Having deducted the allocated values of those components from the total paid for intangible assets, he was left with a figure of $247,500, which he considered had to be allocated to the availability of the restraint of trade clause. That was because he considered that no purchaser would pay more than the lower figure of $79,500 in the absence of such a clause.

[33] Mr Dickey rejected that approach, which he regarded as unduly subjective. He considered it was not possible to separate out each component of the intangible assets, and to attach a meaningful value to each. He did not however, suggest an alternative methodology; he simply regarded the whole exercise as too difficult. He considered that the respondent had failed to provide acceptable evidence of loss in the District Court. Mr Foster pressed that argument upon Judge Maze but it was rejected by her. The appellants’ argument as to quantum was not renewed in this Court, counsel agreeing that the outcome of the appeal must turn in its entirety upon the availability of restitutionary or restorative damages for breach of contract in circumstances such as the present. I have determined that question in the respondent’s favour.

The position of Mr Wilson

[34] Mr Foster argued that, even if Denaro’s appeal failed, that of Mr Wilson must succeed by reason of the state of the respondent’s pleadings in the District Court. As I understand it, his argument turns on the fact that the respondent pleaded in that Court that Denaro had been enriched by the failure of the appellants to comply with the restraint of trade covenant (without any similar reference to Mr Wilson), and that the relevant cause of action was headed “restitution cause of action against first defendant”, again without any reference to Mr Wilson. However, unusually, the prayers for relief appear at the end of the statement of claim, after all of the separate causes of action had been pleaded; no distinction is made in the prayer for relief between the separate appellants.

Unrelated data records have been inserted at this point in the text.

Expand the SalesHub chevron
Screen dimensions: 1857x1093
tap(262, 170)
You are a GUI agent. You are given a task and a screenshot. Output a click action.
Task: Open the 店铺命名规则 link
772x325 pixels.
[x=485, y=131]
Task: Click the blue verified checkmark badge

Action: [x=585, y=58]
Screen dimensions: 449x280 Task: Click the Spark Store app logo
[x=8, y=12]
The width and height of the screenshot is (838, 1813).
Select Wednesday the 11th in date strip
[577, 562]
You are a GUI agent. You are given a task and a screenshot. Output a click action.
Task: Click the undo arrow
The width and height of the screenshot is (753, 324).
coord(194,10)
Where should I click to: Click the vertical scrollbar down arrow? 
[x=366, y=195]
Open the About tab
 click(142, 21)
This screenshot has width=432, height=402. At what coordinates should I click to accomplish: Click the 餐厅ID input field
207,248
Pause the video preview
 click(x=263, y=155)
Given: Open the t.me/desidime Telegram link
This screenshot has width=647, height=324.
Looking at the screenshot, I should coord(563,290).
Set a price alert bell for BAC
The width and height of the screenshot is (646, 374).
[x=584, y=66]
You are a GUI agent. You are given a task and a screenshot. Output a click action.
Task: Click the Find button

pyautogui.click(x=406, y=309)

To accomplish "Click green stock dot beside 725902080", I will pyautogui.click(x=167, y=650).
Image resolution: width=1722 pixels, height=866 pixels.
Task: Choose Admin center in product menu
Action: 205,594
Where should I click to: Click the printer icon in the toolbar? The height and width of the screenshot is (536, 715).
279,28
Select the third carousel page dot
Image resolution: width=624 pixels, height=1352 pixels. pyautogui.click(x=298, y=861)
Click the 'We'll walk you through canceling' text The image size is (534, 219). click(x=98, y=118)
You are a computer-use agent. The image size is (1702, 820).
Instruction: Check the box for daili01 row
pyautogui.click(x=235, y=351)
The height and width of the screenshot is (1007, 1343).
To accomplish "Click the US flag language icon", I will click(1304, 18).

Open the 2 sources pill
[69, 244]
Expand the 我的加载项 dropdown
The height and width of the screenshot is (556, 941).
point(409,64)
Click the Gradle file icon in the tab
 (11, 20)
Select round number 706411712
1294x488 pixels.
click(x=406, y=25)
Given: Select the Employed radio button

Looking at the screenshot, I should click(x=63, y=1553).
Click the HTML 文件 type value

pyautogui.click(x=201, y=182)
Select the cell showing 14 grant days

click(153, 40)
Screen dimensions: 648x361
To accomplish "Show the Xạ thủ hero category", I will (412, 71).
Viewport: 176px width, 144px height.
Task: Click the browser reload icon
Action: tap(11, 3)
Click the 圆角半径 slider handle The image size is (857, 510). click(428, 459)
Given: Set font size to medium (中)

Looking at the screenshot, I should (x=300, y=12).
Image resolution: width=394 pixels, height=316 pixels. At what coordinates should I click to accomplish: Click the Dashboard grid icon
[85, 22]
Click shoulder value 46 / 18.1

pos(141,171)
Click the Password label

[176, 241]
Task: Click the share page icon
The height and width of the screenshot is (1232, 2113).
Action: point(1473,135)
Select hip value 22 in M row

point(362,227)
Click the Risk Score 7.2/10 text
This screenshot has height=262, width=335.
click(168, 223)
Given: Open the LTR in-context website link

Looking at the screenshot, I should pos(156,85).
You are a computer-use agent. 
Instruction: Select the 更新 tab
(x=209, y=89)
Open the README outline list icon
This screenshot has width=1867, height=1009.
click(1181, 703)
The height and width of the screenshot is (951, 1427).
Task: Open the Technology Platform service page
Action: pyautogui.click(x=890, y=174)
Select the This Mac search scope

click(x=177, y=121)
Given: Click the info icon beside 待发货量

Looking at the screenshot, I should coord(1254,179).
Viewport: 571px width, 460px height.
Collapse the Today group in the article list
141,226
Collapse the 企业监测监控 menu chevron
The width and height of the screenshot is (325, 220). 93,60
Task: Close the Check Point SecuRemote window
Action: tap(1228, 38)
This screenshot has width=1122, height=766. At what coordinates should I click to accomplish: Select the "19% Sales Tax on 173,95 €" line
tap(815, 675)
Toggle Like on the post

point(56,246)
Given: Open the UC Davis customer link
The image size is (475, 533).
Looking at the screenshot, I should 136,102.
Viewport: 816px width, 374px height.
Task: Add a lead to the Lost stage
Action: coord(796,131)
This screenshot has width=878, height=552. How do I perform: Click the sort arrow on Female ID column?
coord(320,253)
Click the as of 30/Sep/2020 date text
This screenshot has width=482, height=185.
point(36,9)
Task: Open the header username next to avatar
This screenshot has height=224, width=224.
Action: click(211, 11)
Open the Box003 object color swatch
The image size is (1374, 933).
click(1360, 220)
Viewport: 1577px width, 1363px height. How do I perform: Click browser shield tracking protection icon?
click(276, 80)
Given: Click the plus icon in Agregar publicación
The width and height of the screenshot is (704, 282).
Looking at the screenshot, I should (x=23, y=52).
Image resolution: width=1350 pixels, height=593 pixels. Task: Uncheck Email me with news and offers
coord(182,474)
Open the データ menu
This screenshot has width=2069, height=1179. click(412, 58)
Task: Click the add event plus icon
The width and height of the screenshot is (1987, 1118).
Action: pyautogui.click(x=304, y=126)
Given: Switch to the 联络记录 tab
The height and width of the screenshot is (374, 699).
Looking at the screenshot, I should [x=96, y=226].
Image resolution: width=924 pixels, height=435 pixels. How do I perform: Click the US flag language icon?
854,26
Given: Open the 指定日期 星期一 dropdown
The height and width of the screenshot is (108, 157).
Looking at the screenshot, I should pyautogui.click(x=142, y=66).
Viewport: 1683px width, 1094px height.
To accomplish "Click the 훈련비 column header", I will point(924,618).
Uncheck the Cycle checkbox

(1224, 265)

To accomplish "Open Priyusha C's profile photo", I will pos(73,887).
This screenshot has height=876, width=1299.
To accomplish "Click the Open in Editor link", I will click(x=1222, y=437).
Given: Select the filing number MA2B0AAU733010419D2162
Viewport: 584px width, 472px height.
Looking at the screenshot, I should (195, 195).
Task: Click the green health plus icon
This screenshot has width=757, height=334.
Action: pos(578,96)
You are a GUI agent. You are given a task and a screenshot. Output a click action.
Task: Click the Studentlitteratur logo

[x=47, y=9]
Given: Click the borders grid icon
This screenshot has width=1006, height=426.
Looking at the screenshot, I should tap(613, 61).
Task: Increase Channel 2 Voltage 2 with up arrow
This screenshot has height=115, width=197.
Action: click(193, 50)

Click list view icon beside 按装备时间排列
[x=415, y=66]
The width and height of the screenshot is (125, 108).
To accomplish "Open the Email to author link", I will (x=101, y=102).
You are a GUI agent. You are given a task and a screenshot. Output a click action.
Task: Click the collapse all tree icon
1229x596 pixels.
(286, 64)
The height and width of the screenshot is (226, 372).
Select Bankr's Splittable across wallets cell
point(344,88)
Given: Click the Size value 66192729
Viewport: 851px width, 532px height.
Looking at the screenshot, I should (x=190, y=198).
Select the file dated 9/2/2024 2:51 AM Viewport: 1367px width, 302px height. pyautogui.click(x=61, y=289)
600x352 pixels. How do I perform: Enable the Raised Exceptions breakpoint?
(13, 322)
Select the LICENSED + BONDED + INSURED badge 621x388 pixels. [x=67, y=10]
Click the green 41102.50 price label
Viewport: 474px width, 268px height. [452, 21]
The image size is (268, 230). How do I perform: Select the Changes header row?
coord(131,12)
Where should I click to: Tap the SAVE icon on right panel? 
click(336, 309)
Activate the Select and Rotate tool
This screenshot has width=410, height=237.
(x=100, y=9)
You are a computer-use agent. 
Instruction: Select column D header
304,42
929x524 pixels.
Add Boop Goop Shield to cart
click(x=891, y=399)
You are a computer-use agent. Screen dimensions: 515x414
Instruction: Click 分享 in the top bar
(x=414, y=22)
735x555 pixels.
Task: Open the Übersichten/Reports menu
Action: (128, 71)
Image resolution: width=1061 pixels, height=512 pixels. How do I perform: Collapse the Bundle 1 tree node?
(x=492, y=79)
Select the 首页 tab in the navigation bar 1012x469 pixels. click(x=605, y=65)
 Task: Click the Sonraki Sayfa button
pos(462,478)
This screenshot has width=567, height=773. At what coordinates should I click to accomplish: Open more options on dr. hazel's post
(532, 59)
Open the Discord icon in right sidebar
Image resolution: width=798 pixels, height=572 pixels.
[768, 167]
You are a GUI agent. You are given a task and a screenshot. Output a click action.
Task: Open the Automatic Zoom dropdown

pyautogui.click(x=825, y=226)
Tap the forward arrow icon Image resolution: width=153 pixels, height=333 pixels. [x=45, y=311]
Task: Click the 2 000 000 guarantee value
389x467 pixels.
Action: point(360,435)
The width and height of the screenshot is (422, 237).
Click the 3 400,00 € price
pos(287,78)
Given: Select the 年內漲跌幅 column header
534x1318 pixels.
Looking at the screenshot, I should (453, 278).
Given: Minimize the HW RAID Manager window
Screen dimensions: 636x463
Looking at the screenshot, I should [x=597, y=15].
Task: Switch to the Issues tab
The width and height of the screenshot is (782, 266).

[35] Mr Foster’s argument, if raised in the District Court, could have been met by a simple amendment to the pleading, and is entirely lacking in merit. As a

covenanter, Mr Wilson is jointly and severally liable with Denaro for the amount of the judgment.

Result

[36] For the foregoing reasons, the appeal is dismissed. The respondent is entitled to costs, calculated in accordance with category 2B.

C J Allan J


[1] Onyx Bar & Cafe (Cambridge) Ltd v Denaro Ltd DC Hamilton CIV-2009-019-194, 1 June 2010.

[2] At [17].
[3] Premium Real Estate Ltd v Stevens [2009] 2 NZLR 384 (SC) at [102]. (footnotes omitted).
[4] Wrotham Park Estate Co v Parkside Homes [1974] 1 WLR 798 (Ch D).
[5] At 812H.
[6] At 815D.
[7] Attorney-General v Blake [2001] 1 AC 268 (HL).
[8] Attorney-General v Blake [1998] Ch 439 at 456D, 458F-459B.
[9] At 284H.

[10] Experience Hendrix LLC v PPX Enterprises Inc [2003] 1 All ER (Comm) 830 (CA).
[11] See in particular the judgment of Peter Gibson LJ at [58].
[12] WWF World Life Fund for Nature v World Wrestling Federation Entertainment Inc [2008] 1 WLR 445 (CA).
[13] McGregor on Damages (looseleaf ed, Thomson Reuters) at [12-030].
[14] See [36] and [58].

[15] Goldsoll v Goldman [1914] 2 Ch 603 at 615.